Environmental group files suit to breach dam
Yet another attack has been made against Rodman Dam, this time in the form of a lawsuit against the U.S. Forest Service.
Florida Defenders of the Environment, Bruce Kaster and Joe Little are suing the agency to obtain an order to breach the dam and “restore the free-flowing Ocklawaha River,” according to a statement from the Defenders.
Earlier this year, Kaster and Little, members of the Defenders, filed a petition for rulemaking to enforce the terms of the dam’s special use permit, which the group said has expired.
Environmental group’s lawsuit accuses the Forest Service of failing to manage its lands – especially the Ocala National Forest, where the dam and Ocklawaha River are located – in a manner consistent with the Florida Plan for National Forests, namely, the continued use of the Rodman Dam.

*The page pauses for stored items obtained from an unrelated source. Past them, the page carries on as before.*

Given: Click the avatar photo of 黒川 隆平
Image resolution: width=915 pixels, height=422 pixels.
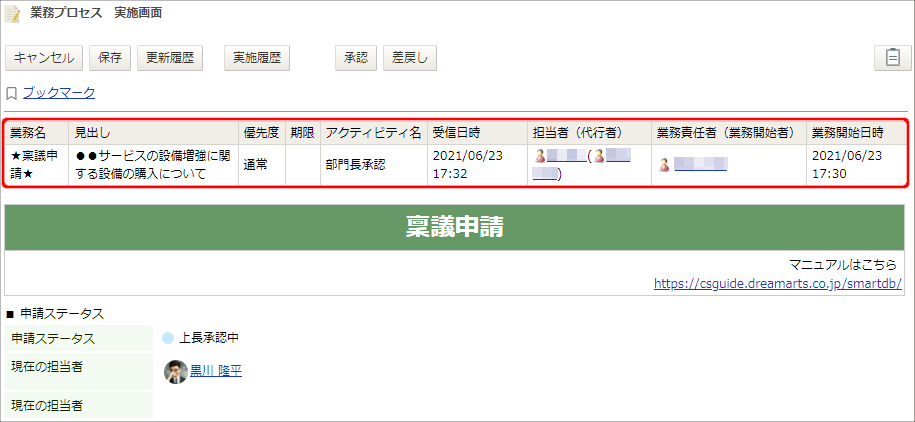Looking at the screenshot, I should [176, 371].
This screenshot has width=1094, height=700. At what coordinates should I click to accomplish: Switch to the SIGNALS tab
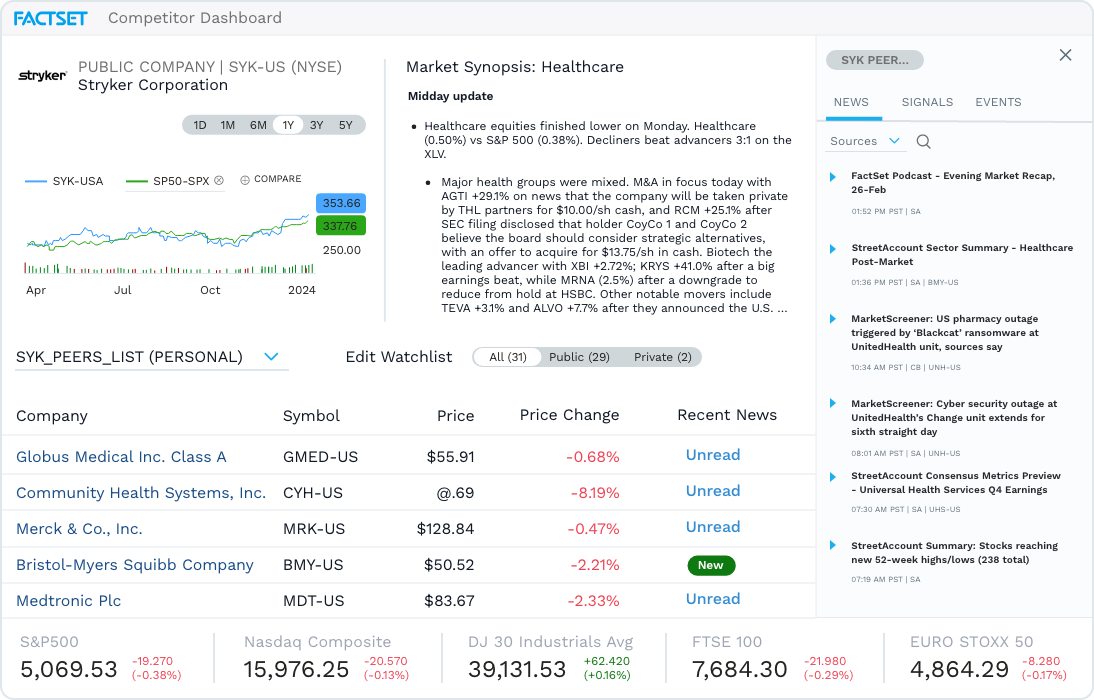click(927, 102)
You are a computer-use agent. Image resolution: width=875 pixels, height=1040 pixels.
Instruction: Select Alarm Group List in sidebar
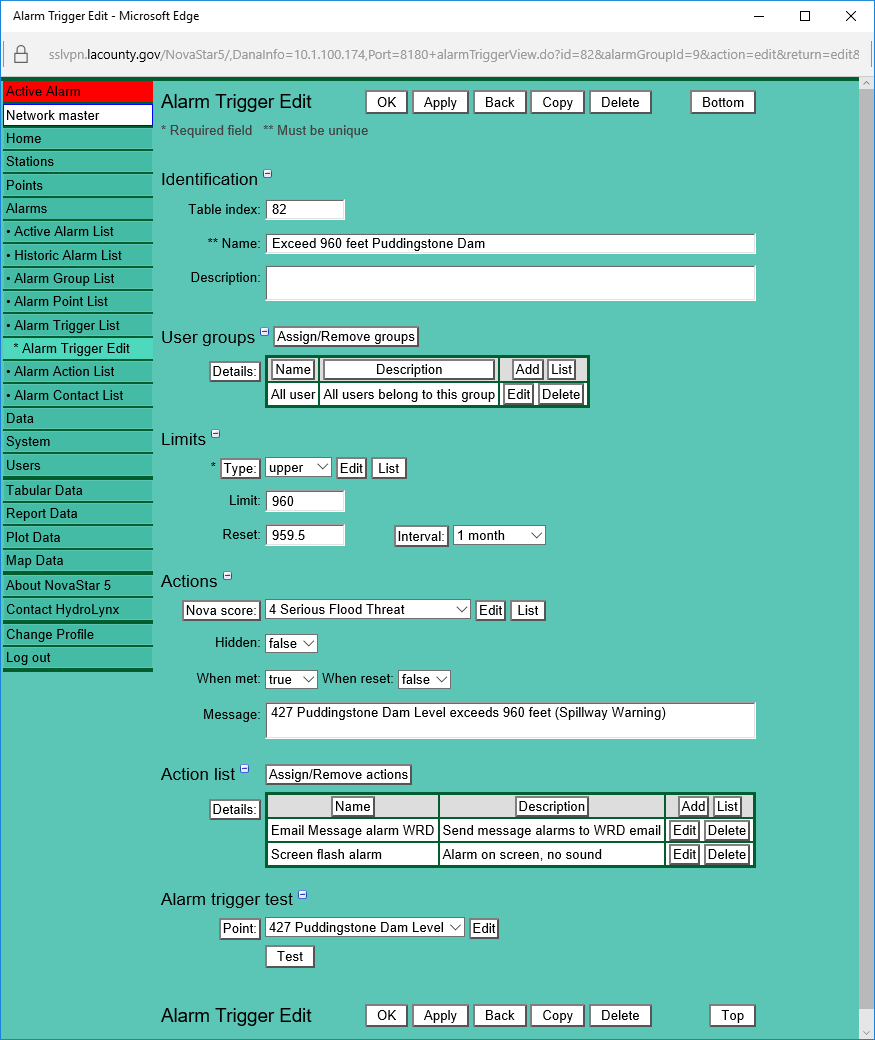pos(64,278)
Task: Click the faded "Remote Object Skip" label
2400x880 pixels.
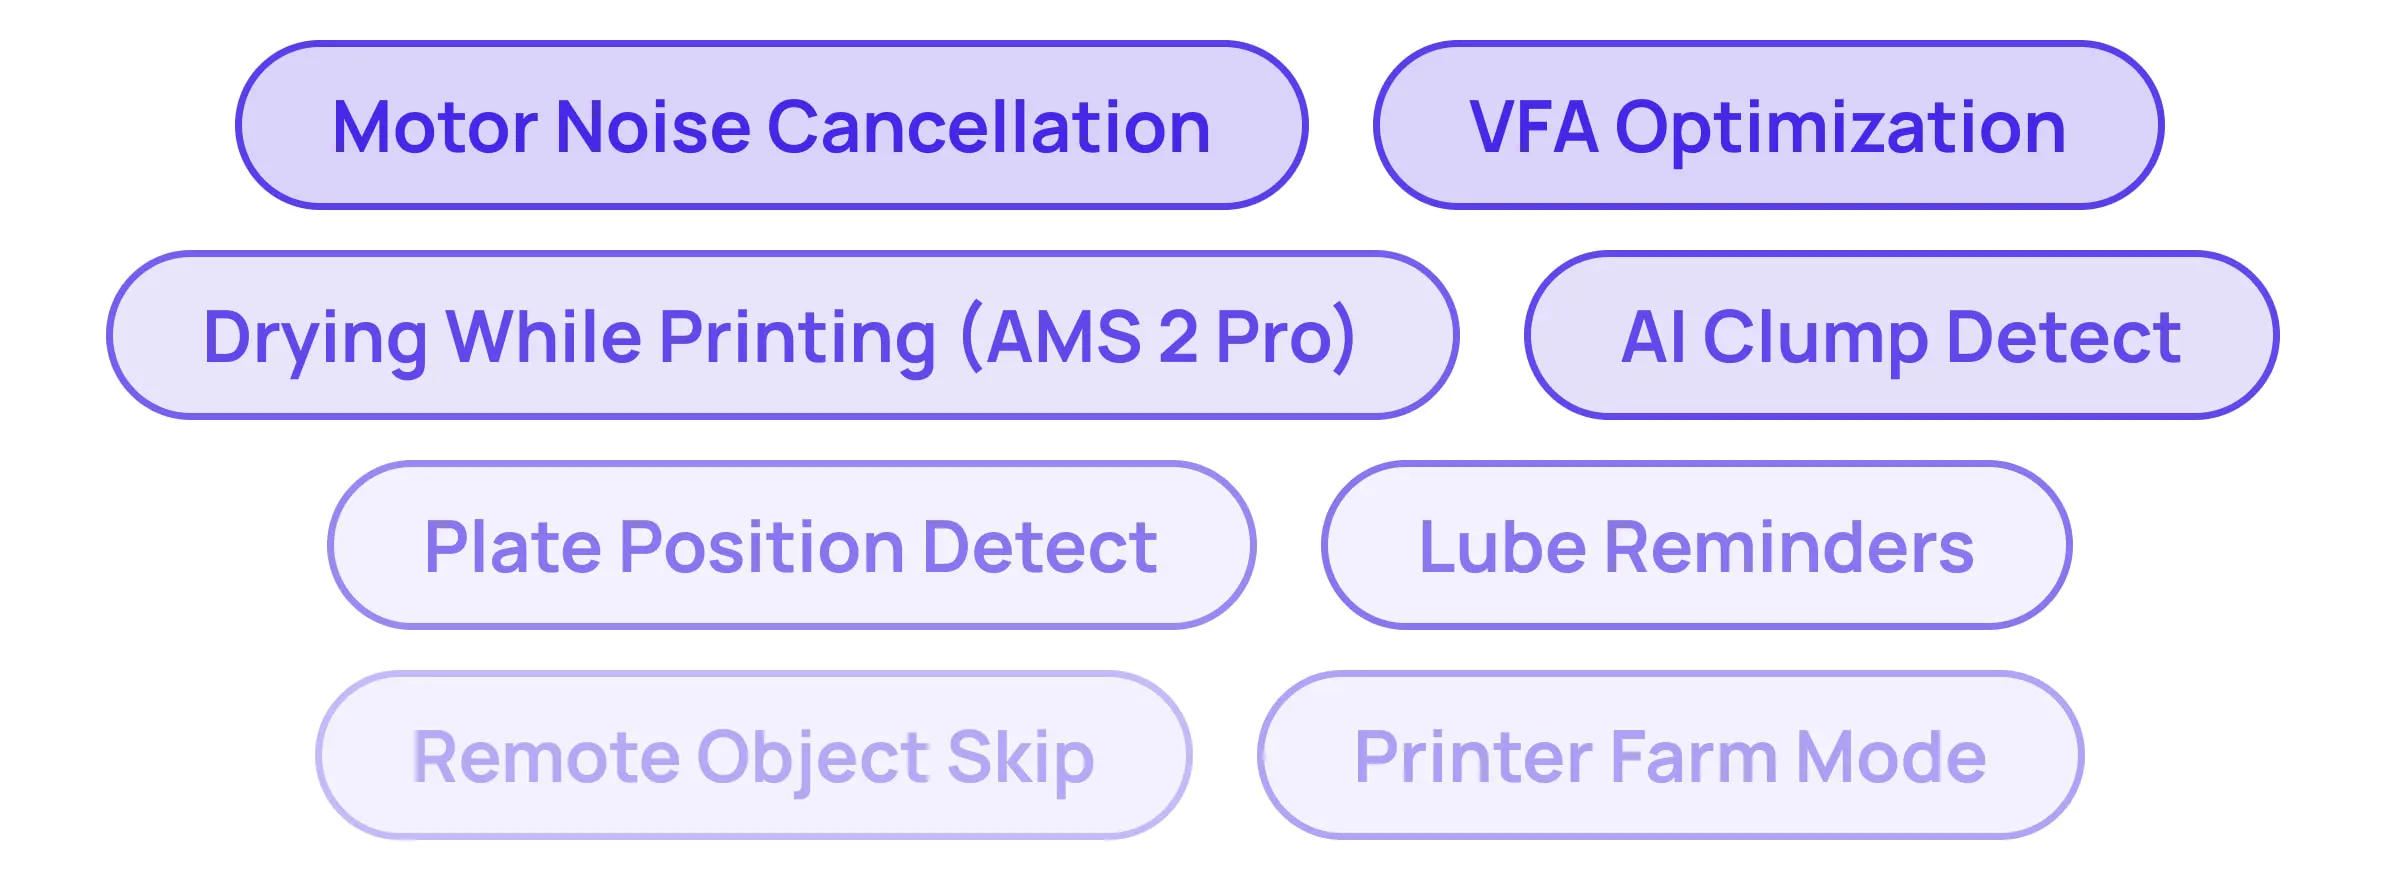Action: point(753,758)
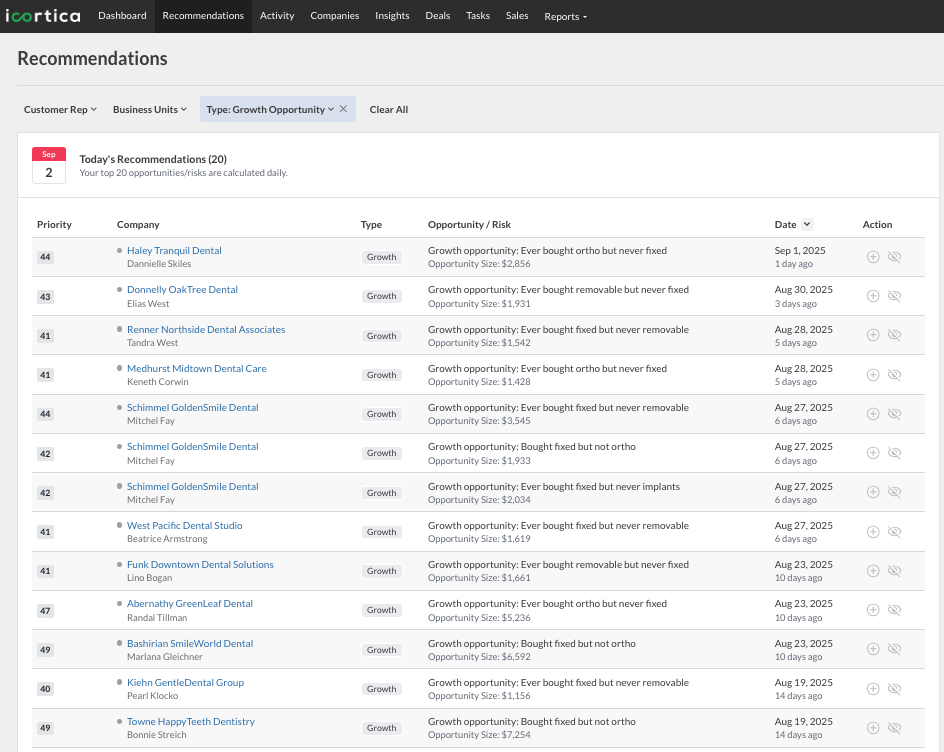Open the Customer Rep filter dropdown
Viewport: 944px width, 752px height.
click(x=59, y=109)
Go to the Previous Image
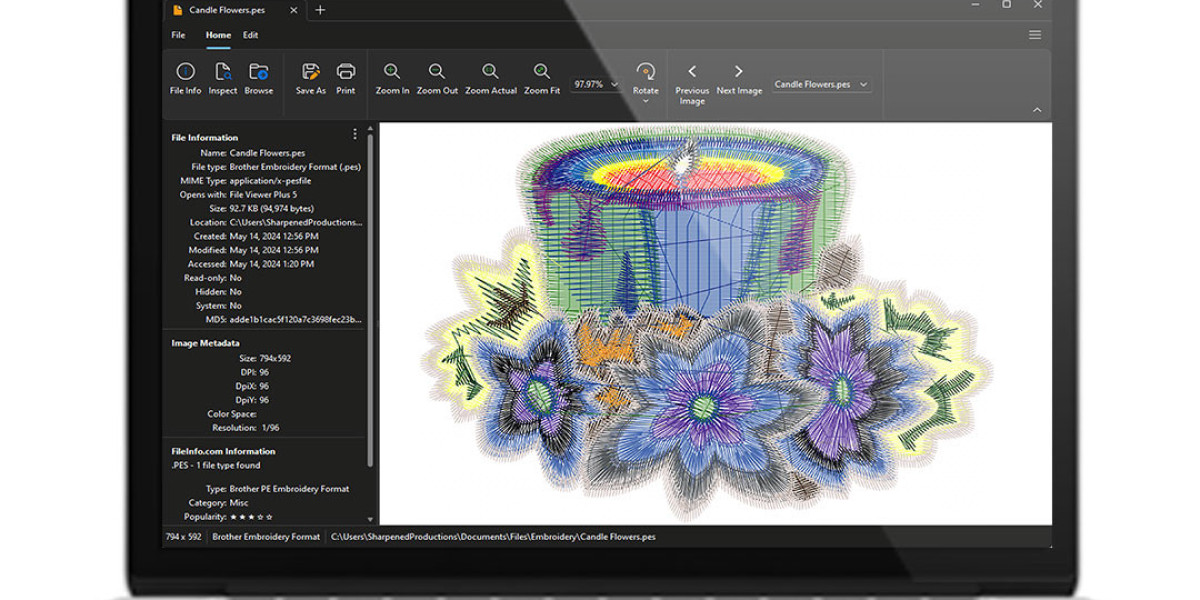 (692, 71)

“We regret that we have been left no alternative but to proceed with this lawsuit to force the U.S. Forest Service to restore the Ocklawaha River,” Kaster said in a statement. “However, after waiting patiently for over a decade for the Forest Service to move forward on restoration of the river, our patience has run out.”
A special use permit authorizing the use of the dam was issued in 1994 and expired in 1998, according to the statement, but the permit was extended twice to allow the state enough time to apply for a new occupancy permit that would provide analysis to support the permit.
But the schedule wasn’t followed, and the Forest Service ordered the state Department of Environmental Protection to renew the permit in 2010, according to the statement.
“The order went unheeded and to this day, no permit exists authorizing the continued occupation of federal land,” the complainants said in a statement.
An official from the U.S. Forest Service said the agency doesn’t comment on pending legal matters.
Putnam County Board of Commissioners Chairman Larry Harvey, however, had comments on the matter.
Harvey, the executive director of Save Rodman Dam, has witnessed numerous legal threats against the dam and Rodman Reservoir. This threat is especially disheartening, he said, because it comes from an environmental group.
The reservoir has evolved into a thriving ecosystem, and the dam filters nitrates from entering Lake Ocklawaha, which feeds into the St. Johns River.
The dam is vital to the bodies of water and Putnam County, Harvey said.
“It’s a sad state of affairs when people who want to defend the environment want to tear down the environment we have out at Lake Ocklawaha,” Harvey said.